I will propose that social factors can account for varying degrees of differentiation of Pichi, CamP, and GhaP from their Early Krio ancestor. In the AECs with a deeper social entrenchment, genealogically transmitted features predominate. Conversely, in AECs with less social entrenchment, areally acquired features have become predominant. Social entrenchment is shorthand for a bundle of demographic, socio-structural, and socio-linguistic features defined in more specific terms in the sixth section.
The objectives of this study are twofold. The first is to add insights to the role of social factors in language contact and creolization, which are not yet fully understood (Yakpo, 2020). The second objective is to contribute to a more inclusive perspective on African areality that accounts for contact outcomes between all languages present in multilingual ecologies, including contact languages (see Güldemann, 2018, p. 510), and even European colonial languages (see Steien & Yakpo, 2020).
Pichi, CamP, and GhaP are prime candidates for testing the hypothesis of social entrenchment. All three predominantly serve as languages of wider communication in highly multilingual ecologies. At the same time, they are used as primary languages in an increasing number of domains, including in the home (Yakpo, 2016, pp. 224–227). However, there are significant differences in the way and the degree to which the three varieties have been socially entrenched in their respective ecologies (sixth section). This, I argue, has ramifications for the amount of areal borrowing that characterizes each variety.

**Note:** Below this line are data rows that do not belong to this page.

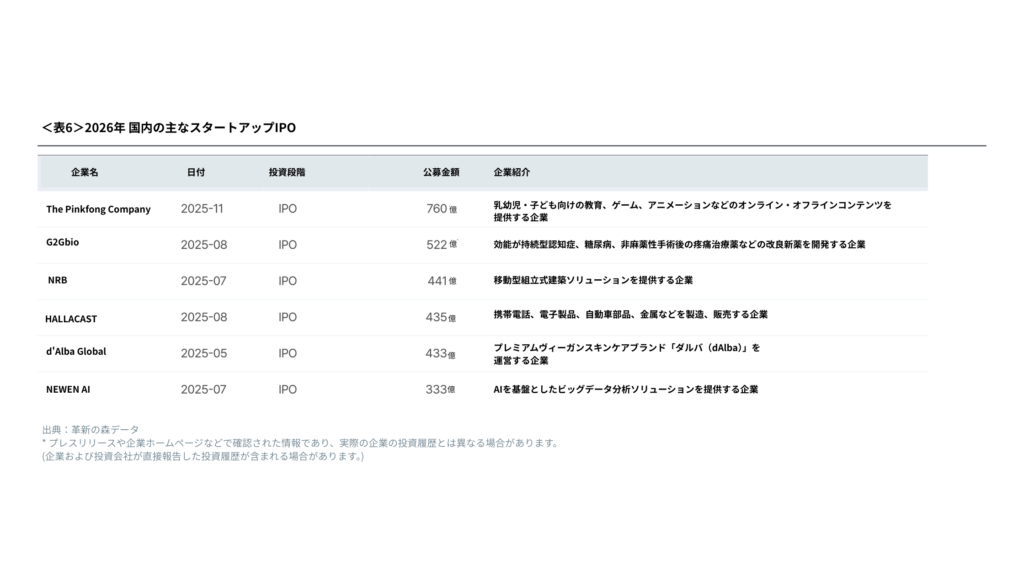Click the 日付 column header
The height and width of the screenshot is (576, 1024).
point(196,173)
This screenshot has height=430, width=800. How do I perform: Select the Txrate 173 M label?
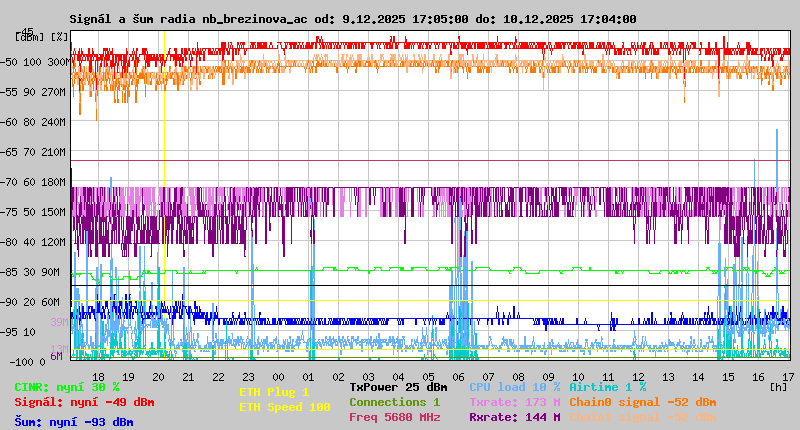[514, 402]
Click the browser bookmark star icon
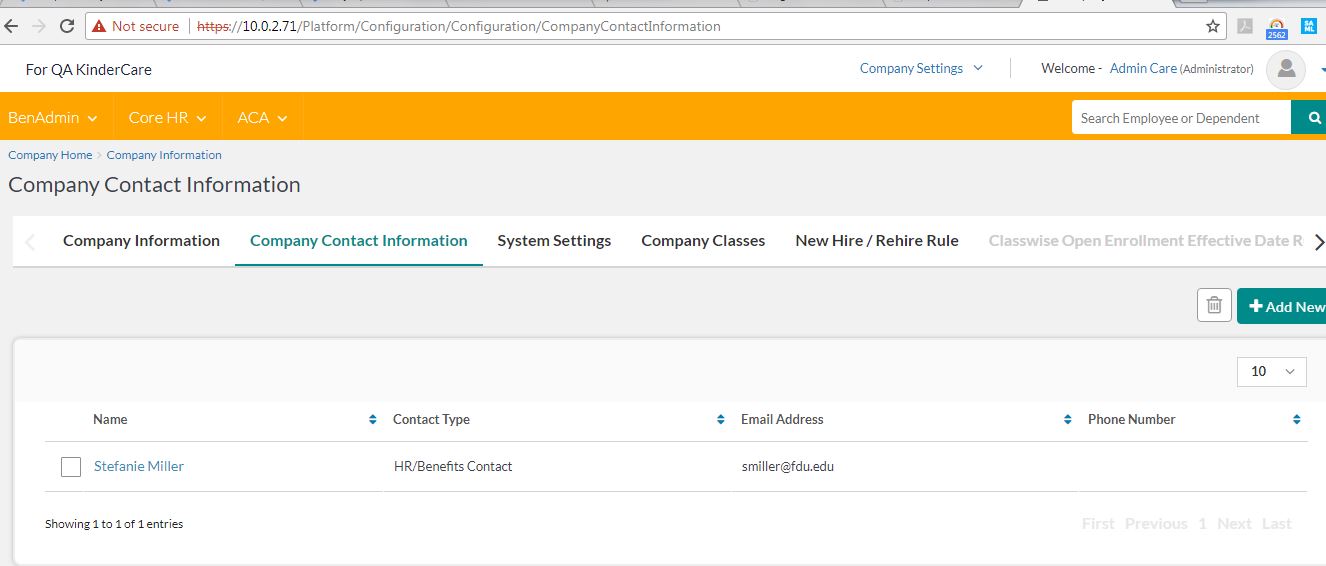 point(1213,27)
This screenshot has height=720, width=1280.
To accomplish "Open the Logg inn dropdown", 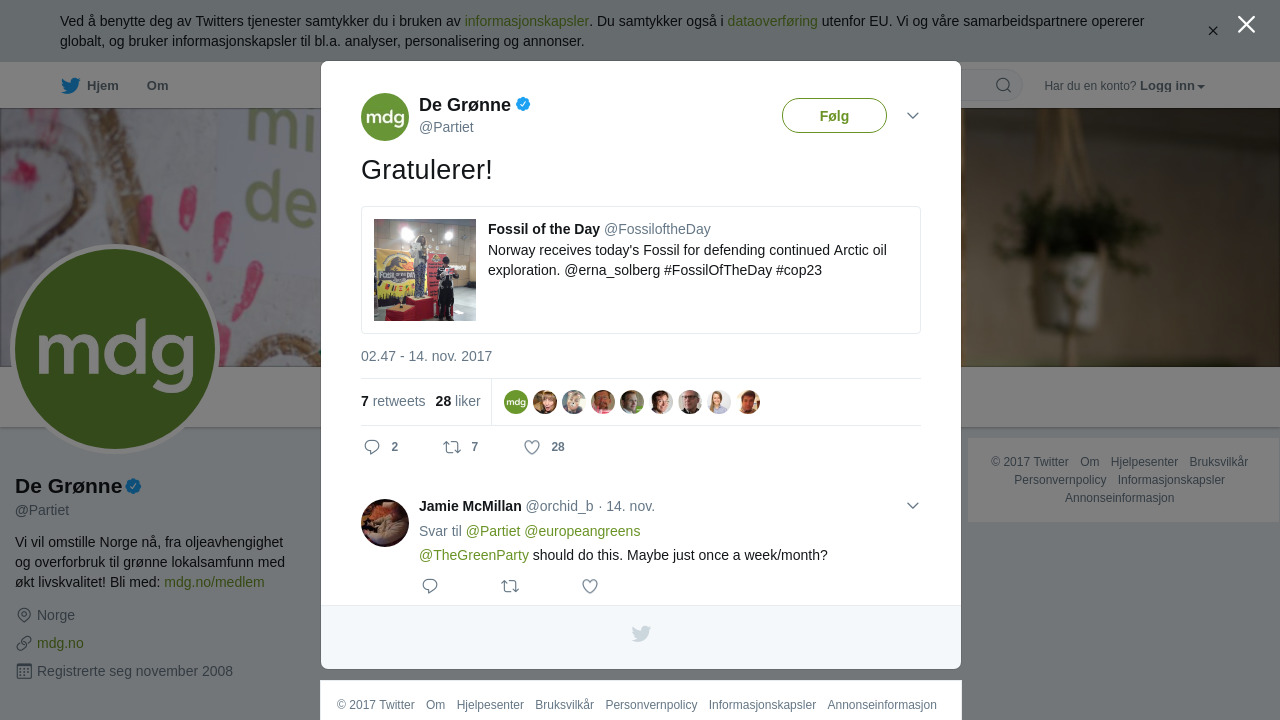I will 1172,86.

In order to test this hypothesis, I analyze the copula systems of the three AECs, and their adstrates Akan and Mokpe in some detail (Pichi and Cameroon Pidgin section). The qualitative part is complemented by a quantitative phylogenetic analysis (fifth section), which includes Krio and additional contact strata (Bube, English, Spanish) to reflect a fuller range of possible input structures into the AECs. The results of the qualitative and quantitative analysis show that the presence of areal features in the three contact languages conforms to the ranking GhaP > CamP > Pichi, reflective of a corresponding degree of social entrenchment of each language.
Krio descends at least in part (the amount of which is controversial) from Proto-AECs brought to Freetown, the capital of Sierra Leone, by African-descended Americans at the turn of the 19th century (see Smith, 2017, for a recent overview). I hypothesize that Krio, in turn, passed on much of its copula system (and other parts of the grammar and lexicon) to Pichi, CamP, and GhaP in the course of 19th century migration and commerce on the West African coast driven by Krios. Krio is therefore included in this study to determine the extent of genealogical transmission to Pichi, CamP, and GhaP.
Pichi arrived on the island of Bioko (Equatorial Guinea) with African settlers from Sierra Leone from 1827 onwards (Granda, 1985). Shifters from its main adstrate Bube and multilingual Bubes today constitute the majority of Pichi speakers (Morgades Bessari, 2011). Pichi is the only African AEC to have a non-lexifier superstrate, namely Spanish, the official language of Equatorial Guinea (Yakpo, 2018). Spanish is therefore included in the analysis in order to identify possible superstratal areal diffusion to Pichi (see Labov, 2007, for the terms transmission and diffusion; Yakpo, 2017, for the rationale behind the terms adstrate and (non-lexifier) superstrate).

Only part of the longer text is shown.